**What the task asks:**
With the pictures omitted, repeat exactly the lines below starting with the line that has "This screenshot has width=685, height=653." and going on through the line that has "This screenshot has height=551, width=765.".

**Supplied material:**
*** Begin section ***

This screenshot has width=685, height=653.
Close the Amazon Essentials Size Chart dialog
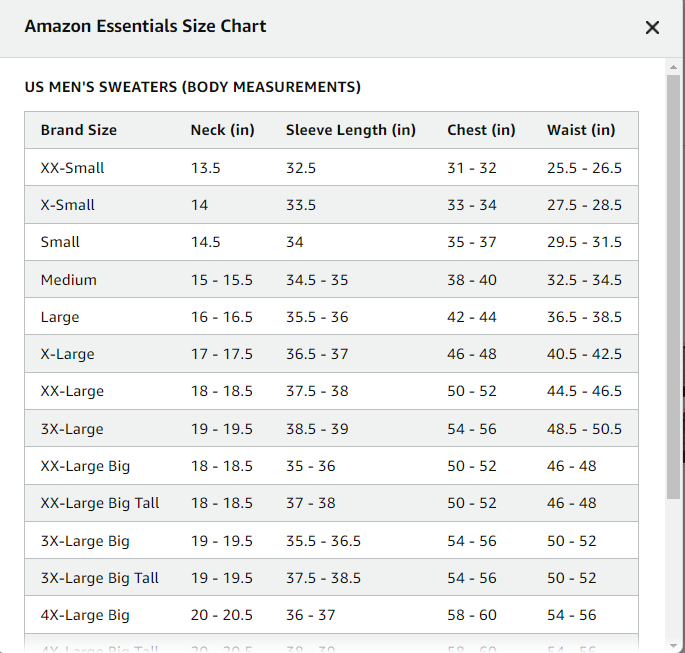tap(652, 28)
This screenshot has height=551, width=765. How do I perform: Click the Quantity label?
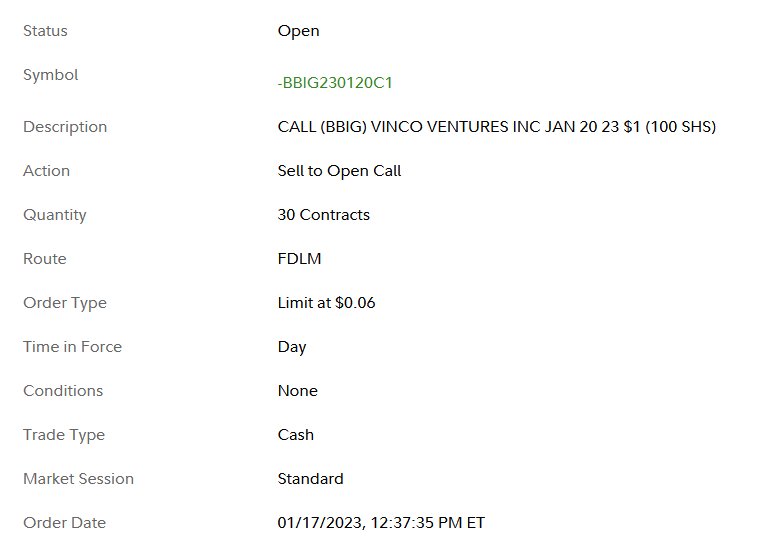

*** End section ***
*** Begin section ***

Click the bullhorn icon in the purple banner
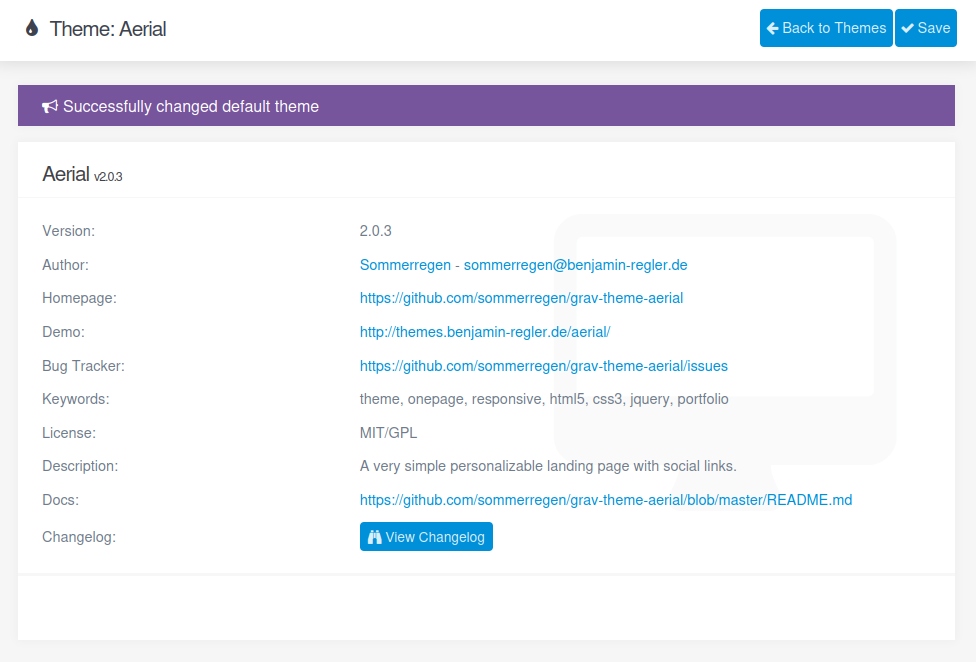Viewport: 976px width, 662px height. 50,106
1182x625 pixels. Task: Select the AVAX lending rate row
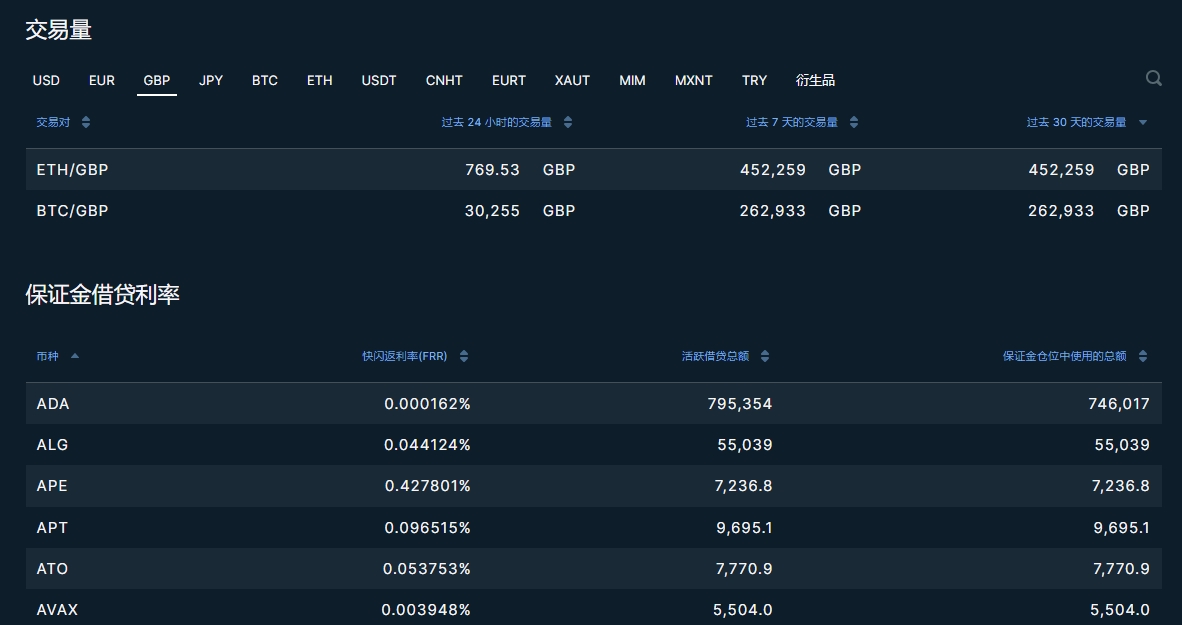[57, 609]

*** End section ***
*** Begin section ***

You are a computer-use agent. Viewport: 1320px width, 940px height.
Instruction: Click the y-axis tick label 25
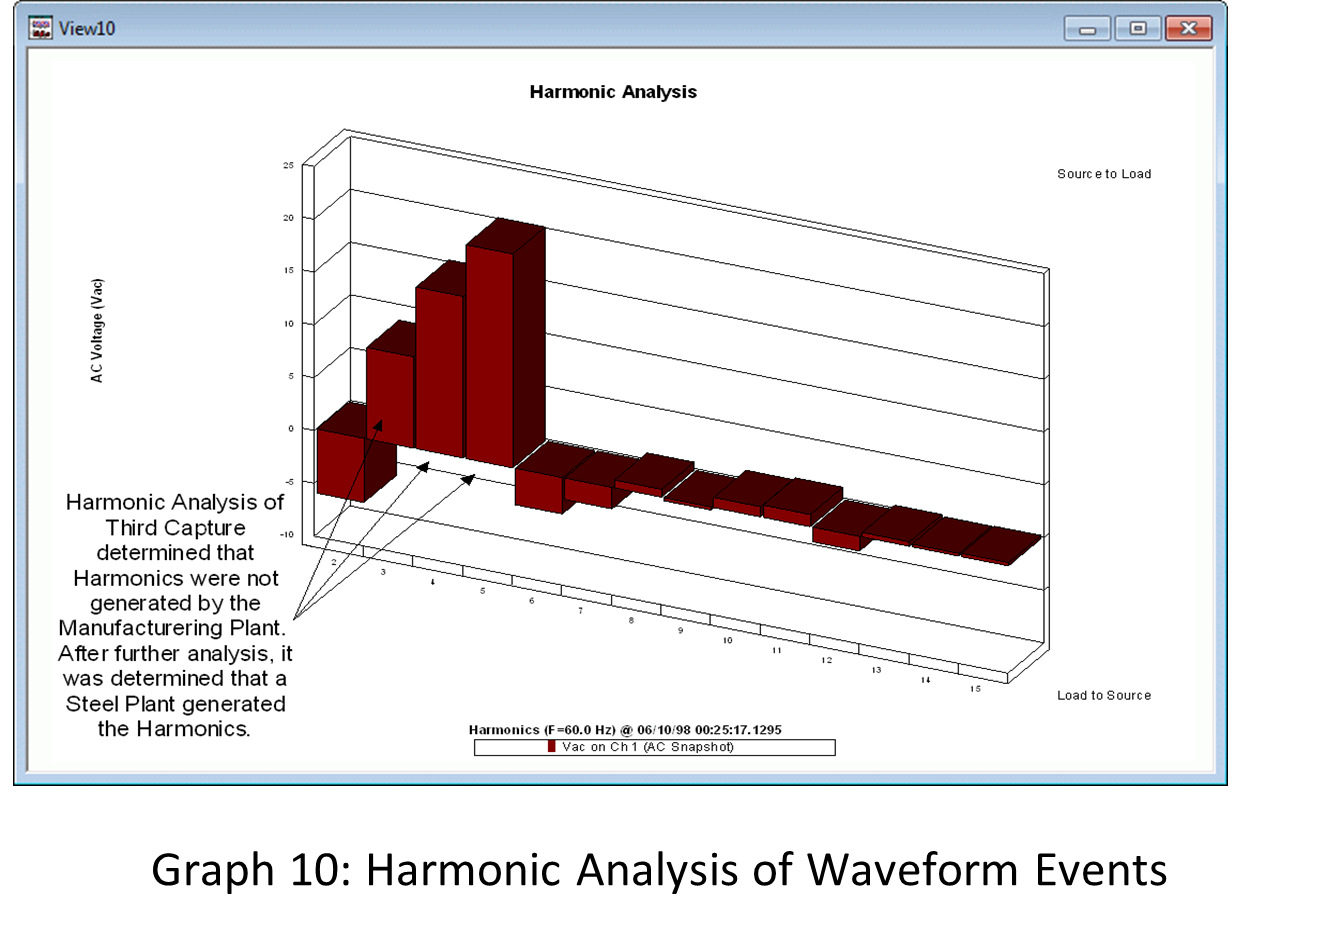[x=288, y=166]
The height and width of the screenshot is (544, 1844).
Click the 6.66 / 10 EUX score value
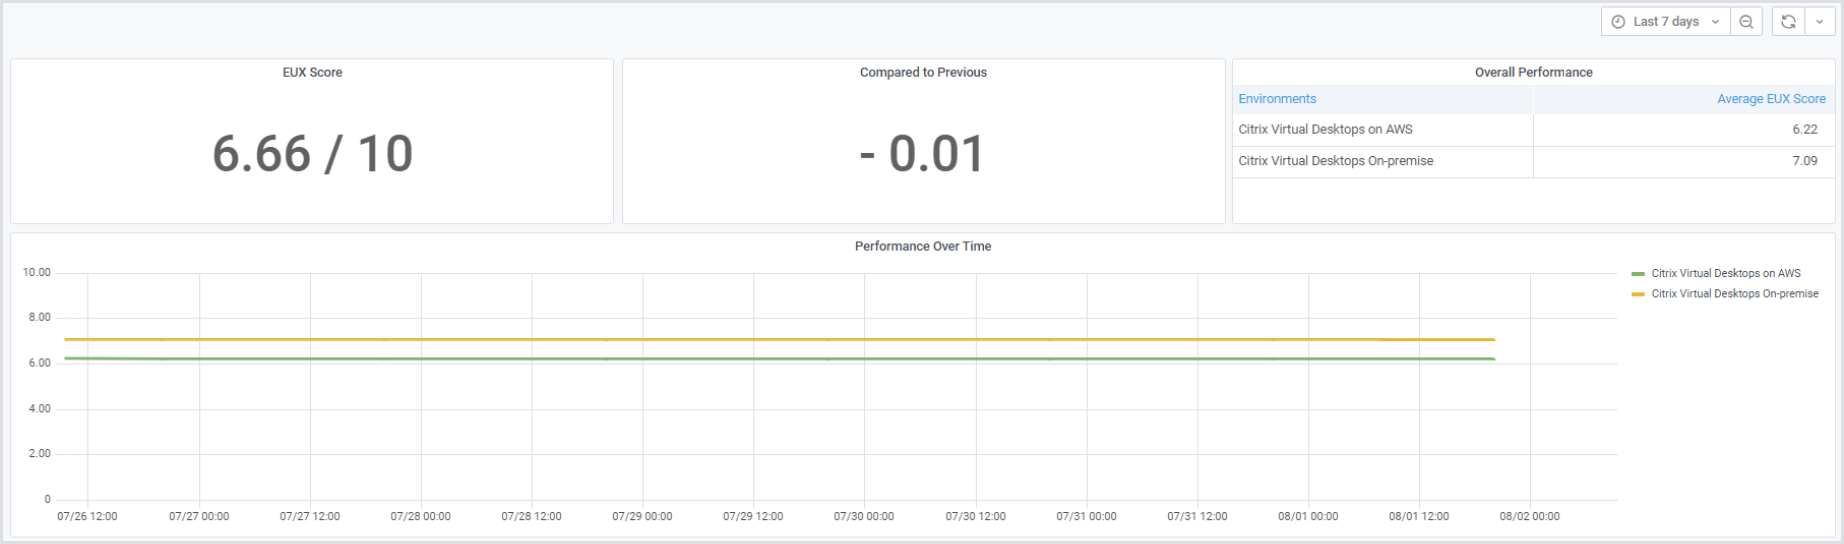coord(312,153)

*** End section ***

**Result of the task:**
This screenshot has width=685, height=653.
Close the Amazon Essentials Size Chart dialog
tap(652, 28)
This screenshot has height=551, width=765. How do I perform: Click the Quantity label?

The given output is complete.